> **Set exercise 1**
Extract the passage of the solar-powered Lake Powell crossing thread between "We did it. After" and "(Jun 27, 2005)", inclusive.
> **Set exercise 2**
In the records, rewrite the lines between the one holding "You are a computer-use" and the one holding "coord(103,79)", inclusive, with "folder" changed to "directory" and everything else kept as is. Leave the pictures out.

> **Selected excerpt**
######
# JPW cats make a solar powered crossing of Lake Powell



## jpwinc (Sep 19, 2008)

We did it. After we put the motor in the water for good, we never touched the oars again. 85 miles across Lake Powell with just the power of the sun. 

Thanks for reading this.


----------



## fredfish (Jun 27, 2005)

Very cool!


----------



## jpwinc (Sep 19, 2008)

Thanks fred,

I will let veryone know where and when they will be able to see the currents film. It will be out sometime around mid november.


----------



## deepsouthpaddler (Apr 14, 2004)

Awesome! Roof top solar on a raft is an out of the box idea. Love it!


----------



## rpludwig (Feb 28, 2011)

*Thought it was a crazy shade shelter*

We launched along with the raft carrying the solar panel frame at Sand Island, Though it was the stoutest Shade shelter we had ever seen. Awesome to see the results were very productive. We camped across the river from your last night before Mexican Hat, I think we have pictures from the opposite ridge. Very Cool


----------



## hojo (Jun 26, 2008)

shade + power = win!


----------



## coloriverdude (Jun 23, 2009)

Kudos Jack for helping to sponsor such a great project!


----------
######
> **Data for this task**
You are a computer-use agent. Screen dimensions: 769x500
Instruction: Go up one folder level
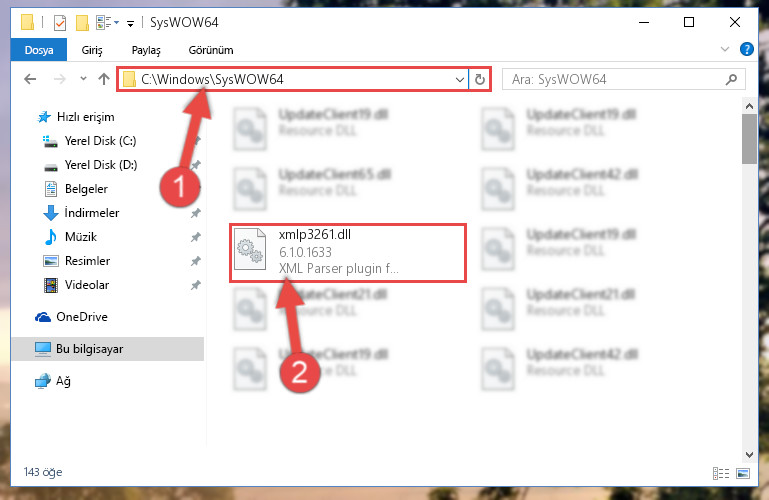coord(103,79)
######
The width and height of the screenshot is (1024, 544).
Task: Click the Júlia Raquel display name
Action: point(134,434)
######
> **Result 1**
We did it. After we put the motor in the water for good, we never touched the oars again. 85 miles across Lake Powell with just the power of the sun. 

Thanks for reading this.


----------



## fredfish (Jun 27, 2005)

> **Result 2**
You are a computer-use agent. Screen dimensions: 769x500
Instruction: Go up one directory level
coord(103,79)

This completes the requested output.